Loud though the protestations may be that Cattelan’s mini-scandal was just a feeble recapitulation of sixties happenings for the benefit of the Amsterdam in-crowd, the artist was taking chances that none before him had dared. Firstly, he compromised art by transgressing the sacrosanct boundary between aesthetics and the legal order. He was stealing. Secondly, he jeopardized his own artistic freedom by risking jail. Finally, he was abandoning the recognizable work of art. What he did was just a tactical move, not a completed product of the kind to which the art public, innured though they may be, still apparently clings. The harvest of this anarchy has so far mainly been public irritation. People want to be reminded of art, not of organized crime.

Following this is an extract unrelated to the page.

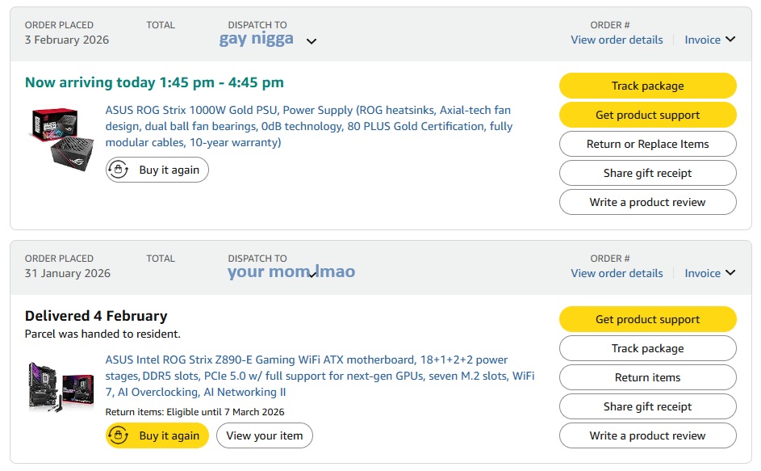Viewport: 761px width, 471px height.
Task: Track package for the delivered motherboard
Action: coord(647,349)
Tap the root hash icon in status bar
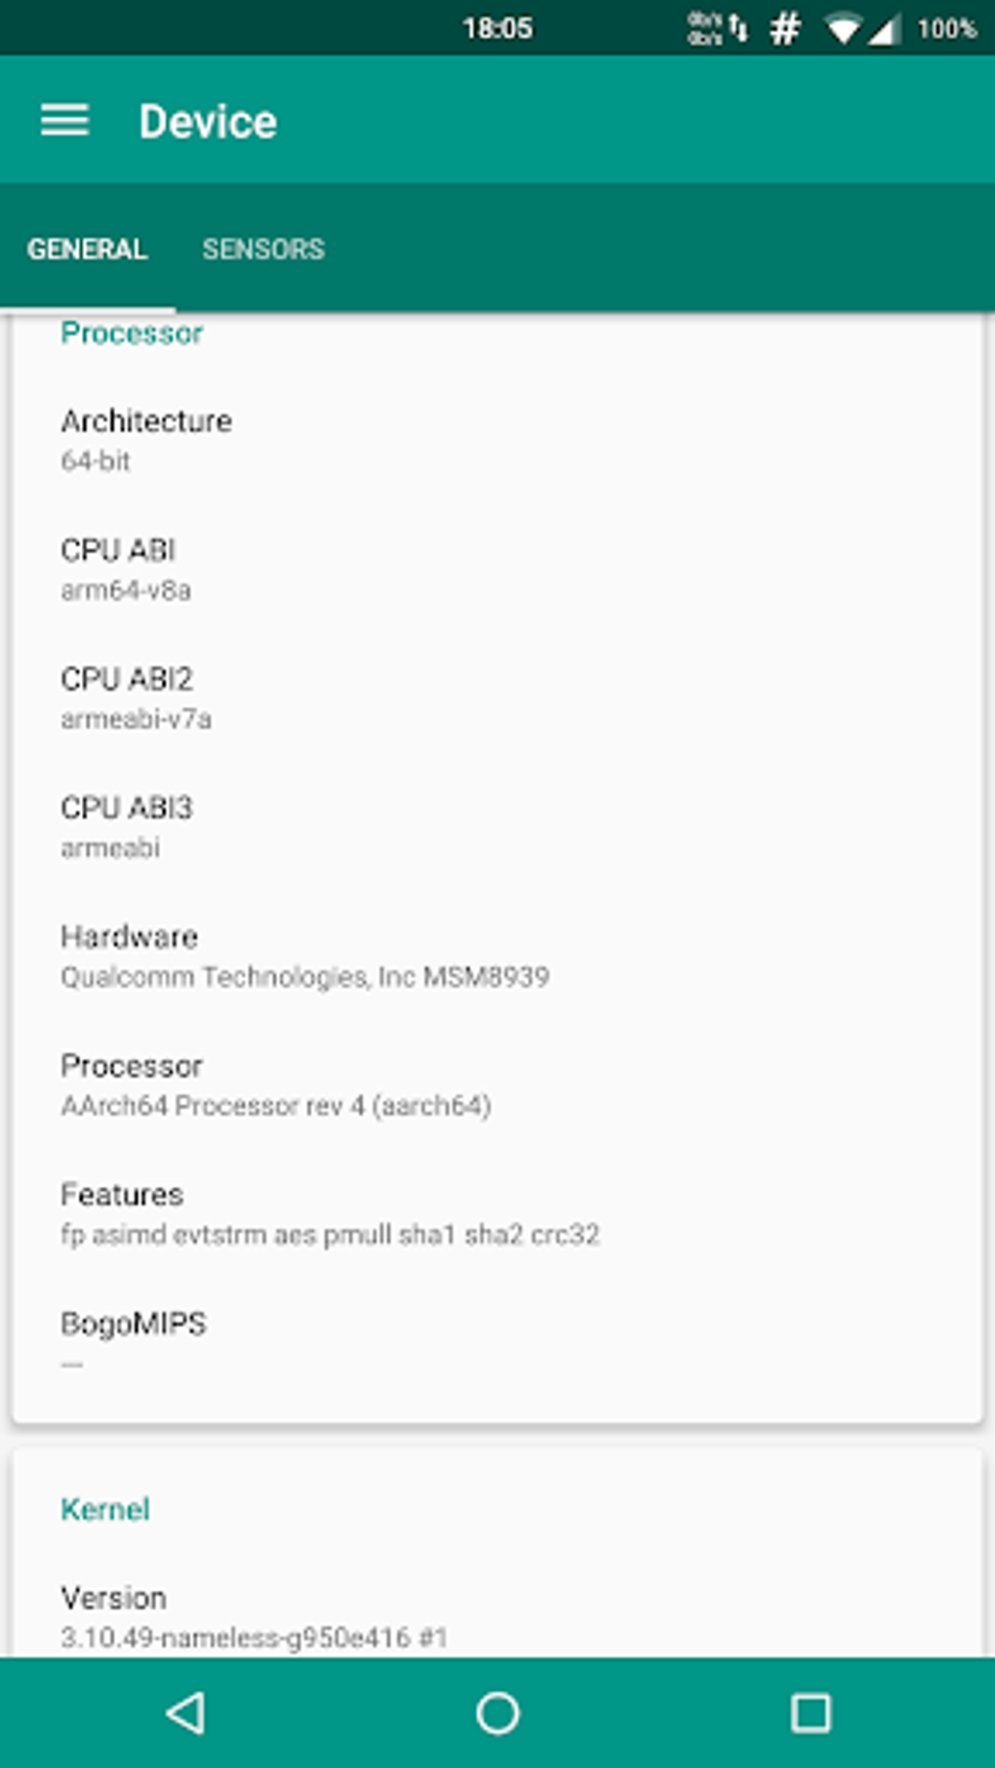 pos(784,29)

Elsewhere in this issue you will find a critical review of the exhibition as an artistic event. Besides that, there is perhaps a lesson to be learned for all the professional fields covered by this magazine. Architecture too (cf. art) has been committed to the graveyard in the past. The architect too (cf. the artist) is under pressure as a practitioner of a specialized profession. And, taking the analogy further, might not the autonomous architectural object also have reached the end of the line? From that point of view, the most memorable image of the exhibition at De Appel is an exposed bit of sanitary installation, namely a sewage pipe. Precisely the function that is usually concealed as throroughly as possible (as though by definition) here forms the heart of a work of art. Is this the future?

The acts of sabotage in and around De Appel have suddenly brought ‘fine’ art very close to the world of building once more. Not in the area of design, this time, but of demolition. Weren’t all the artists’ interventions in fact architectonic, if negative, ones? – offices wrecked, breaking and entering, malignant plumbing and labyrinthine routing (you had to thread your way past obstacles and under lowered lintels). If art aims to hit us where it hurts, a conceptual affront such as a urinal no longer suffices. Nowadays genuine molestation is required. It’s an art in itself.

News from the debris-strewn fields, tales of demolition… isthis the way to launch one’s career as editor-in-chief of Archis? Before jumping to the conclusion that our pens will henceforth be dipped in nitroglycerine, please await further instalments of this column. There’s bound to be some building in it.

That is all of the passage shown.